In diesem Sinne ist Ihr Anliegen um eine spätere Sperrstunde in Linz bereits umgesetzt. Ich halte die bestehende Regelung, wonach Gemeinden abweichend von der generellen landesgesetzlichen Sperrstundenverordnung induviduell auf Grund der lokalen Gegebenheiten frühere oder spätere Sperrstunden festlegen können, für praxisgerecht und sinnvoll.
Nachstehend darf ich Ihnen noch die Bestimmungen des § 113 Gewerbeordnung übermitteln, in denen Gemeinden die Befugnis eingeräumt wird induviduell verlängerte oder verkürzte Öffnungszeiten zu genehmigen.
Zusammengefasst: ÖVP und SPÖ sind mit der derzeitigen Regelung zufrieden und sehen sich nicht veranlasst, eine Änderung anzuregen. Allerdings ist es kritisch zu hinterfragen, nach welchen Kriterien über eine verlängerte Sperrstunde entschieden wird. Ohne allgemein gültige Regeln klingt es stark nach Willkür, wer in Linz länger aufsperren darf. Daher ist es erfreulich, dass die beiden Oppositionsparteien Grüne und KPÖ die aktuelle Sperrstundenregelung kritisch sehen und eine Änderung zumindest diskutieren würden.

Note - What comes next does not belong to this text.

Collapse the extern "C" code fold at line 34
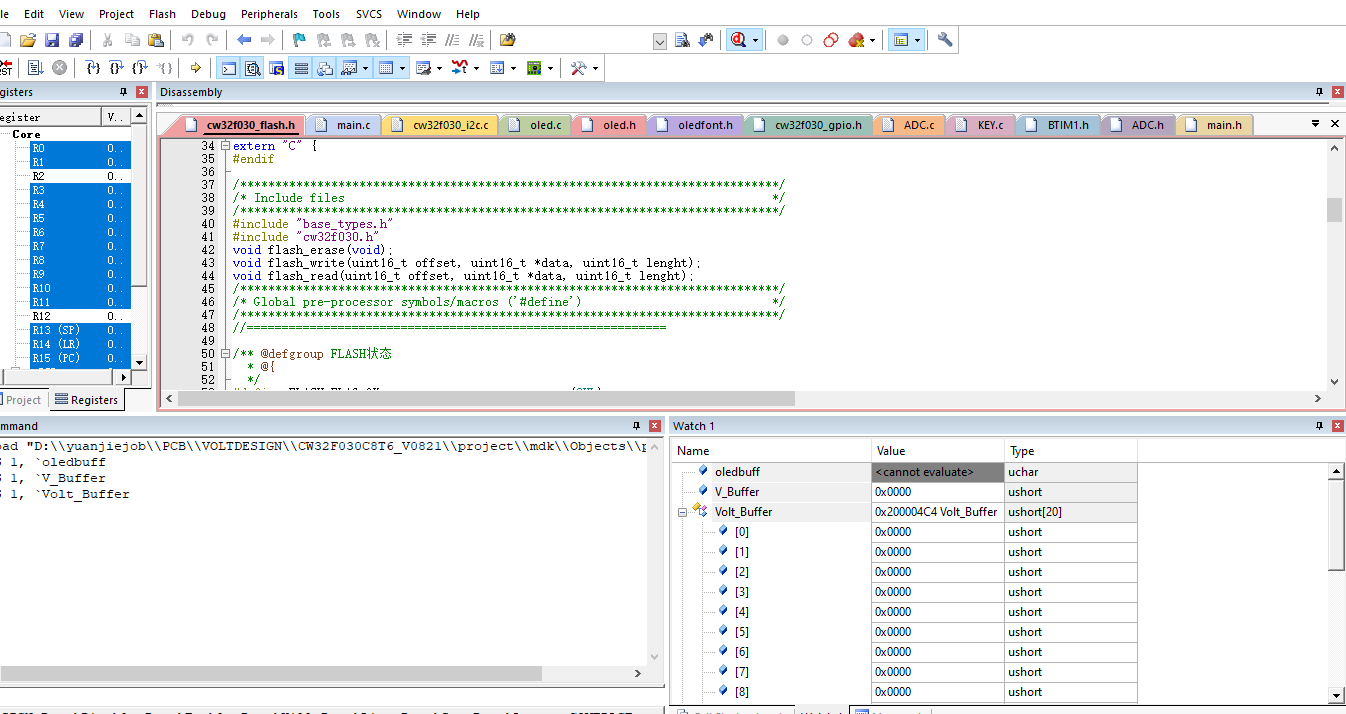Viewport: 1346px width, 714px height. (x=225, y=146)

Ich persönliche bin jedenfalls für eine generelle Aufhebung der Sperrstunde nach dem Vorbild Englands und Deutschlands. Eine Liberalisierung wird nicht dazu führen, dass um 7:00 Uhr morgens noch grölende Herden betrunkener Menschen durch die Straßen ziehen werden. Ich bin mir natürlich bewusst, dass es durchaus immer wieder Probleme mit nächtlichen Randalen und Betrunkenen gibt. Aber ich glaube nicht, dass man all jene einschränken muss, die verantwortungsbewusst feiern können und tanzen möchten, nur weil ein paar Idioten über die Stränge schlagen. Muss unsere Gesellschaft wirklilch erwachsenen Menschen vorschreiben, wann die Party aus sein muss? So wie meist sind Probleme mit Verboten selten gelöst, sondern werden eher an den Rand unserer Wahrnehmung verschoben.
Wie seht ihr das, liebe Kulturinitiativen, Partygäste, KellnerInnen, DJs und VeranstalterInnen?